Saved data entries
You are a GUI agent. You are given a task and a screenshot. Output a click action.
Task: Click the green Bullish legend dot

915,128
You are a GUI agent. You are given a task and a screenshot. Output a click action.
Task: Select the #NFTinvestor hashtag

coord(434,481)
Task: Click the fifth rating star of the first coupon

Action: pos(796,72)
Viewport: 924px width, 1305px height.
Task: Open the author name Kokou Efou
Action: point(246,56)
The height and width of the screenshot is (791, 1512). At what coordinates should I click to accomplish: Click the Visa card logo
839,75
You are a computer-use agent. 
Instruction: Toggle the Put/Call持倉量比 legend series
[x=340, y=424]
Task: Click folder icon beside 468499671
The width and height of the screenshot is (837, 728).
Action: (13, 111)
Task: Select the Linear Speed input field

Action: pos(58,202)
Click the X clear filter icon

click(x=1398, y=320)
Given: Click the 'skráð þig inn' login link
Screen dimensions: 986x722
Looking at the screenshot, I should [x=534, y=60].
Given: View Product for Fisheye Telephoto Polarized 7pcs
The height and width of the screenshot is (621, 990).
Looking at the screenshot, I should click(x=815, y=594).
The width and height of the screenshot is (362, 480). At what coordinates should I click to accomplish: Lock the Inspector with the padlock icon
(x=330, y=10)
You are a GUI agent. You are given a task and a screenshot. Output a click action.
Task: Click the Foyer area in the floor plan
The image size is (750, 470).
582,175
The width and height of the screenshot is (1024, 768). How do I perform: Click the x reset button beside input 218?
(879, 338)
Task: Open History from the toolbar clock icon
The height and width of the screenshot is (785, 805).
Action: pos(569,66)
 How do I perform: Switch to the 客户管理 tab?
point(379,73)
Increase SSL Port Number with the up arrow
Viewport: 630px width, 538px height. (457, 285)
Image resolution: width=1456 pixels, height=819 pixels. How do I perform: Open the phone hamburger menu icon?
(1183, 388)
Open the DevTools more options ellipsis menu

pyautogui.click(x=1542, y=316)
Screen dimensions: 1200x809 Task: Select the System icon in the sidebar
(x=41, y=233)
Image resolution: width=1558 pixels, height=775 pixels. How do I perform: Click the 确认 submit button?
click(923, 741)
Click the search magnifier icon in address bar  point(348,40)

**ASSIGNED TASK:** Nothing in the records above may be left out; repeat them exactly.

**SOLUTION FOR THIS PROBLEM:**
You are a GUI agent. You are given a task and a screenshot. Output a click action.
Task: Click the green Bullish legend dot

915,128
You are a GUI agent. You are given a task and a screenshot. Output a click action.
Task: Select the #NFTinvestor hashtag

coord(434,481)
Task: Click the fifth rating star of the first coupon

Action: pos(796,72)
Viewport: 924px width, 1305px height.
Task: Open the author name Kokou Efou
Action: point(246,56)
The height and width of the screenshot is (791, 1512). At what coordinates should I click to accomplish: Click the Visa card logo
839,75
You are a computer-use agent. 
Instruction: Toggle the Put/Call持倉量比 legend series
[x=340, y=424]
Task: Click folder icon beside 468499671
The width and height of the screenshot is (837, 728).
Action: (13, 111)
Task: Select the Linear Speed input field

Action: pos(58,202)
Click the X clear filter icon

click(x=1398, y=320)
Given: Click the 'skráð þig inn' login link
Screen dimensions: 986x722
Looking at the screenshot, I should [x=534, y=60].
Given: View Product for Fisheye Telephoto Polarized 7pcs
The height and width of the screenshot is (621, 990).
Looking at the screenshot, I should click(x=815, y=594).
The width and height of the screenshot is (362, 480). At what coordinates should I click to accomplish: Lock the Inspector with the padlock icon
(x=330, y=10)
You are a GUI agent. You are given a task and a screenshot. Output a click action.
Task: Click the Foyer area in the floor plan
The image size is (750, 470).
582,175
The width and height of the screenshot is (1024, 768). How do I perform: Click the x reset button beside input 218?
(879, 338)
Task: Open History from the toolbar clock icon
The height and width of the screenshot is (785, 805).
Action: pos(569,66)
 How do I perform: Switch to the 客户管理 tab?
point(379,73)
Increase SSL Port Number with the up arrow
Viewport: 630px width, 538px height. (457, 285)
Image resolution: width=1456 pixels, height=819 pixels. How do I perform: Open the phone hamburger menu icon?
(1183, 388)
Open the DevTools more options ellipsis menu

pyautogui.click(x=1542, y=316)
Screen dimensions: 1200x809 Task: Select the System icon in the sidebar
(x=41, y=233)
Image resolution: width=1558 pixels, height=775 pixels. How do I perform: Click the 确认 submit button?
click(923, 741)
Click the search magnifier icon in address bar  point(348,40)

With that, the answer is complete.